IRAK : Amer AL KARTANI, citoyen irakien disparu depuis plusieurs années après son arrestation par les services de renseignements

الاختفاء القسري

Le 17 octobre 2022, l’Irak a été appelé par le Comité des disparitions forcées de l’ONU à révéler le sort du citoyen irakien, Amer Al Kartani, disparu depuis son enlèvement le 21 mai 2014 au domicile familial.

Le Comité onusien, chargé de veiller à l’application de la Convention internationale pour la protection de toutes les personnes contre les disparitions forcées ratifiée par l’Irak le 23 novembre 2010, appelle régulièrement l’État partie à la coopération dans le cadre de la procédure.

Le 21 mai 2014 à 13h30, des membres des services de renseignement de la police ont fait une descente au domicile d’Al Kartani et l’ont arrêté sans même lui laisser le temps de s'habiller. Il a été traîné à l'extérieur de la maison et a été forcé à monter dans une camionnette. Un peu plus tôt les mêmes agents s’étaient rendus par erreur chez ses voisins qui les avaient redirigés vers son domicile.

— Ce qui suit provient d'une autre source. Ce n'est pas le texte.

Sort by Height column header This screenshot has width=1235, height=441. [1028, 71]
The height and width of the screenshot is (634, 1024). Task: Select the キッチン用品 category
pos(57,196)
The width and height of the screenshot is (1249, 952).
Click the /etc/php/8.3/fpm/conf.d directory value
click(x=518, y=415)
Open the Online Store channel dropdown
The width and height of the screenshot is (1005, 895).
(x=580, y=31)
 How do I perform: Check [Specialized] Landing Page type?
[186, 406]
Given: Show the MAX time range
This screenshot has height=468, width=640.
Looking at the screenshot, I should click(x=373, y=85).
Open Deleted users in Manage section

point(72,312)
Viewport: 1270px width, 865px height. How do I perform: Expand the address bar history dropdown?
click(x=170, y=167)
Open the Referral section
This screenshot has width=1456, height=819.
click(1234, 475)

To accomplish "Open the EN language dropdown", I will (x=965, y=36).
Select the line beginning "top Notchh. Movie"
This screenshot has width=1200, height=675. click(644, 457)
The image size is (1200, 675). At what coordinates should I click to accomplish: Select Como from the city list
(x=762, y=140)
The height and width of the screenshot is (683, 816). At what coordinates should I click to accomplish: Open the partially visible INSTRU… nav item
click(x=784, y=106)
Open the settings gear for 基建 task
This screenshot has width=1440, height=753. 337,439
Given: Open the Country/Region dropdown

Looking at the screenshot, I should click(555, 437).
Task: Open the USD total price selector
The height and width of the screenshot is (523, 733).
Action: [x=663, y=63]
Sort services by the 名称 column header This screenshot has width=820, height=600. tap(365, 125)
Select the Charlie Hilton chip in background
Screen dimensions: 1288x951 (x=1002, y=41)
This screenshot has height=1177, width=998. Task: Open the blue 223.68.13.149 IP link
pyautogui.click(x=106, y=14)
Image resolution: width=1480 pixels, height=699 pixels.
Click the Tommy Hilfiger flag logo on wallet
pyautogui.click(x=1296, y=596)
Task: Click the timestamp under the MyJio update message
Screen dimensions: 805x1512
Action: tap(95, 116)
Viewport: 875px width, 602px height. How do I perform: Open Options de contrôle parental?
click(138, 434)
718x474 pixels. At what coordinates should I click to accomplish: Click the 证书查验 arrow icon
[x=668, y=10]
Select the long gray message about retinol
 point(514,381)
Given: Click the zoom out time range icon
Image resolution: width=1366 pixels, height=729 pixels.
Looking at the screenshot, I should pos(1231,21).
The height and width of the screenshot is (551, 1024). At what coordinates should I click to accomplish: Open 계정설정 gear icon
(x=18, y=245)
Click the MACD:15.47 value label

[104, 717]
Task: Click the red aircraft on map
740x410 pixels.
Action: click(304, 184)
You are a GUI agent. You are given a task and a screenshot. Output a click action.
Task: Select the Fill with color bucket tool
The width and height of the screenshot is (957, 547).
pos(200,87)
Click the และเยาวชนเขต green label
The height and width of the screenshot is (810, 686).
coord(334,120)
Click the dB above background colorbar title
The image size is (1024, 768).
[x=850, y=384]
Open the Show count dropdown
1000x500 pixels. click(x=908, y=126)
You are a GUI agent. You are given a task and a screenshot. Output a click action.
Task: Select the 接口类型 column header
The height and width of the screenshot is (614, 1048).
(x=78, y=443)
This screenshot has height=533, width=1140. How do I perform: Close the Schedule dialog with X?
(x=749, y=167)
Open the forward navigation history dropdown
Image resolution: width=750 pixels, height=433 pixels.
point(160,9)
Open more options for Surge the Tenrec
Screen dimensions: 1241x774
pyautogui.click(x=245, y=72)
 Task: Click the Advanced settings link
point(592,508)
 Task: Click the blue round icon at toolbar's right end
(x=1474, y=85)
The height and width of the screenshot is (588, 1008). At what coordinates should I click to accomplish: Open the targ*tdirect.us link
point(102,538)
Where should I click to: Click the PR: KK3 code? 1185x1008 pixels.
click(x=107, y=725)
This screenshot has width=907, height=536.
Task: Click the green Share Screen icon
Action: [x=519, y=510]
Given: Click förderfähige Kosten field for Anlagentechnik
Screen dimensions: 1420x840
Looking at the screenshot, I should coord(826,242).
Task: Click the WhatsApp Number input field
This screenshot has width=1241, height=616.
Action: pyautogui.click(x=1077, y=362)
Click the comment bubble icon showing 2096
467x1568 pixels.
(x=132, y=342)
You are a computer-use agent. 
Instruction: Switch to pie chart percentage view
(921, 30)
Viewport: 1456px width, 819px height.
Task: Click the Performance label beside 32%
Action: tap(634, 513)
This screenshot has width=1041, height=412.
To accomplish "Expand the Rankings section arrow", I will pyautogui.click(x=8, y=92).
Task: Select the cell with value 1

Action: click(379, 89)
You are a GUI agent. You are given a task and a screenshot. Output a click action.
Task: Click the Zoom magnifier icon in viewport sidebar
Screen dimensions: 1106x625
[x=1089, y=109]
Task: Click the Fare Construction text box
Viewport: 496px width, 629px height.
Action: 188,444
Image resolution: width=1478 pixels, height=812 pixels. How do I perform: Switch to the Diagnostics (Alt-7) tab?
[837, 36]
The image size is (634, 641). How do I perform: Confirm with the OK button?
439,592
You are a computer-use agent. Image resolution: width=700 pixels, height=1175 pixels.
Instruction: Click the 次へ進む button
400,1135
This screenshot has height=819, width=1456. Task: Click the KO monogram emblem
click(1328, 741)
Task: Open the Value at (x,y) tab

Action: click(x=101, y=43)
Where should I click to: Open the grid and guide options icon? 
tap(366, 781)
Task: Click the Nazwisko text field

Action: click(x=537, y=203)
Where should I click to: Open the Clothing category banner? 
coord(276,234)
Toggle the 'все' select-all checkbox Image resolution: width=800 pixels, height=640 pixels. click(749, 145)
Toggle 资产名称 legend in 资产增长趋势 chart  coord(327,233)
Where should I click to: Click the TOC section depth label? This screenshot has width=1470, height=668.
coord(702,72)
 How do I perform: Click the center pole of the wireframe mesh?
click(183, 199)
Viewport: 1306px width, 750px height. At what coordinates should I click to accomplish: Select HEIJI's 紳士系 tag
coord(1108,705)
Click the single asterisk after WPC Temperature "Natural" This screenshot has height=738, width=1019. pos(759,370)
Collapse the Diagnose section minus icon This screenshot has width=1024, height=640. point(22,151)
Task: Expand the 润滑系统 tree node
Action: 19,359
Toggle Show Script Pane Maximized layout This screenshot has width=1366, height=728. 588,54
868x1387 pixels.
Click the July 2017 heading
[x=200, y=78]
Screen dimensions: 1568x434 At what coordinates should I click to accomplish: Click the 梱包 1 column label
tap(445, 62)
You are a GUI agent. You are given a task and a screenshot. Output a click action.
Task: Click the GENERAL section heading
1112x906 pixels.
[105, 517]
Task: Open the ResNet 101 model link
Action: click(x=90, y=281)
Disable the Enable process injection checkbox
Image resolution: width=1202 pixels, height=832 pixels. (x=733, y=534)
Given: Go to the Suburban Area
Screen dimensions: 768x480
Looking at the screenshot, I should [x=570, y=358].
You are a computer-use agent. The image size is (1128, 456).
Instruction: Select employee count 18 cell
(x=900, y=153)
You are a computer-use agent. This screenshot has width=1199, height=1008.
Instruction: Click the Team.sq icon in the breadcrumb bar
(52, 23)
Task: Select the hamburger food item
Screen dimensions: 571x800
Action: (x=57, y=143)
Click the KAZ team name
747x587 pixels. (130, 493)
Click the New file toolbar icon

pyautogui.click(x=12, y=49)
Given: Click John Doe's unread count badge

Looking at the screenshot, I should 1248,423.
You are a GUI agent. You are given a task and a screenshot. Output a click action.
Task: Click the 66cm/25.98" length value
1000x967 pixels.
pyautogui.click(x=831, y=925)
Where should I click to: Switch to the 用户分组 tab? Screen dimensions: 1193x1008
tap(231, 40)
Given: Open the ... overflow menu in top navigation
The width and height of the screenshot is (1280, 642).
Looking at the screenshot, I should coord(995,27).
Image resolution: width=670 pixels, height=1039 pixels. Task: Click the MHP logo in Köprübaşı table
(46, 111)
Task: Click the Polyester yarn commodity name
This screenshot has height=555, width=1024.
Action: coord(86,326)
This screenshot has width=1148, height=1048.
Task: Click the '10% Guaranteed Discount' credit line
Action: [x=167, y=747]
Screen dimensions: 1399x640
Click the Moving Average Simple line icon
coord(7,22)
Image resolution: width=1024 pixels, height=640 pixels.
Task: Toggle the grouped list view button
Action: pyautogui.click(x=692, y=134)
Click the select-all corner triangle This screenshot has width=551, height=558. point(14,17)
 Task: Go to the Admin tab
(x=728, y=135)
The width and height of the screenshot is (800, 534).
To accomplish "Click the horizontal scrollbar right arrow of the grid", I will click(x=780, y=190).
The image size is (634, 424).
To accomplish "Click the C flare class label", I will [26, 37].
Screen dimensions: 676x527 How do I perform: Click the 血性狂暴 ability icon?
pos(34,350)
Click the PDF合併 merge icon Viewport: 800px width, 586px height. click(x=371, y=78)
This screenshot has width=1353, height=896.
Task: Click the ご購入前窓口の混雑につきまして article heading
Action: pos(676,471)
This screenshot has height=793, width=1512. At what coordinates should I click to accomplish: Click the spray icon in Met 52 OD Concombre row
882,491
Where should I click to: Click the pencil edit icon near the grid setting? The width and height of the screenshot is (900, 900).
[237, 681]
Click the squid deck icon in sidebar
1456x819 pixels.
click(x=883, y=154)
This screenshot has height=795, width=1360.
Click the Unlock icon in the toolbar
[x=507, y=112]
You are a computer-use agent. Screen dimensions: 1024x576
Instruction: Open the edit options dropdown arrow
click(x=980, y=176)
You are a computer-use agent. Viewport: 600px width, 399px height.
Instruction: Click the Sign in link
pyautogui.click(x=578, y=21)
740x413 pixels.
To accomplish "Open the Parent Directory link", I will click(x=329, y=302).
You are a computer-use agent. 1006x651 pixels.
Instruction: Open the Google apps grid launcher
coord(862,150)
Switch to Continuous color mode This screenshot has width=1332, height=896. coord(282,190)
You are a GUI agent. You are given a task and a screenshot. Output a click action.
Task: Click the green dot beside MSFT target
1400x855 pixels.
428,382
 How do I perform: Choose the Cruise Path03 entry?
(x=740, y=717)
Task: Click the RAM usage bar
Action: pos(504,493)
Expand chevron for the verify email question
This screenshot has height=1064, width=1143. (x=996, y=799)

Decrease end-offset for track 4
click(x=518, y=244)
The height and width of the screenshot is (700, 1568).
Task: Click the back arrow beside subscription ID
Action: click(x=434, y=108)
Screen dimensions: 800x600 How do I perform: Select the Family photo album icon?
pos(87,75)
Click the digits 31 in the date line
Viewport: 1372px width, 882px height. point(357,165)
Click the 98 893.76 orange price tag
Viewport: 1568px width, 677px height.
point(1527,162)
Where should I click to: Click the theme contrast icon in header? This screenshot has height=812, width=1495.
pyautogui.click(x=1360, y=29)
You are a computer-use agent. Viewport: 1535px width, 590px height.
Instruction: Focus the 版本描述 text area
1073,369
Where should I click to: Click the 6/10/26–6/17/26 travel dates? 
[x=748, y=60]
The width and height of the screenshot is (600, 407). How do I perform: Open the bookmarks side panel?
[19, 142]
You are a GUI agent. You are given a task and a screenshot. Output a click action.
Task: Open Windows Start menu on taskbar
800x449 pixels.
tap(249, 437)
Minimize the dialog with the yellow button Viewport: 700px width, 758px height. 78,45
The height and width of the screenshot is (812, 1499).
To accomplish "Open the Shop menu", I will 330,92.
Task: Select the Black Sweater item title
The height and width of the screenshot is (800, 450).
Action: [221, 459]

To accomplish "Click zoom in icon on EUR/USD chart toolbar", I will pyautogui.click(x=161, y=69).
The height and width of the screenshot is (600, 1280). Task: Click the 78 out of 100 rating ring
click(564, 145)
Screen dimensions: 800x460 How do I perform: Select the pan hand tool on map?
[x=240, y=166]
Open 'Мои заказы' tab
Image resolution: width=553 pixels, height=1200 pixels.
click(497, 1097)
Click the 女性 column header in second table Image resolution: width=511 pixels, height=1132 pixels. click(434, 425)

Depuis son arrestation, la famille de la victime ignore tout de son sort en dépit des recherches effectuées auprès des différentes autorités dont le Ministère de l’Intérieur.  

Mandatés par la famille de la victime, l’Association Al Wissam et Alkarama avaient soumis la situation de M. Al Kartani au Comité onusien dans une communication urgente en date du 20 novembre 2017.

Les recommandations du CED

En dépit des nombreuses années qui se sont écoulées depuis la disparition de la victime, les autorités irakiennes n’ont toujours pas fait la lumière sur son sort. L’instance onusienne a donc appelé l’Irak à prendre toutes les mesures nécessaires pour la localiser et à enquêter sans délai sur sa disparition conformément à ses obligations conventionnelles.

Le Comité a exigé que les proches du disparu soient informés de sa situation et qu’ils soient immédiatement mis en contact avec lui. De plus, le Comité a demandé à recevoir des informations précises, corroborées par des documents officiels relatifs aux recherches qui seront menées, en ajoutant que le cas d’Amer Al Kartani restera ouvert tant que le gouvernement ne l’aura pas clarifié.

L’État partie dispose jusqu’au 11 novembre 2022 pour apporter des éclaircissements concernant la situation de la victime.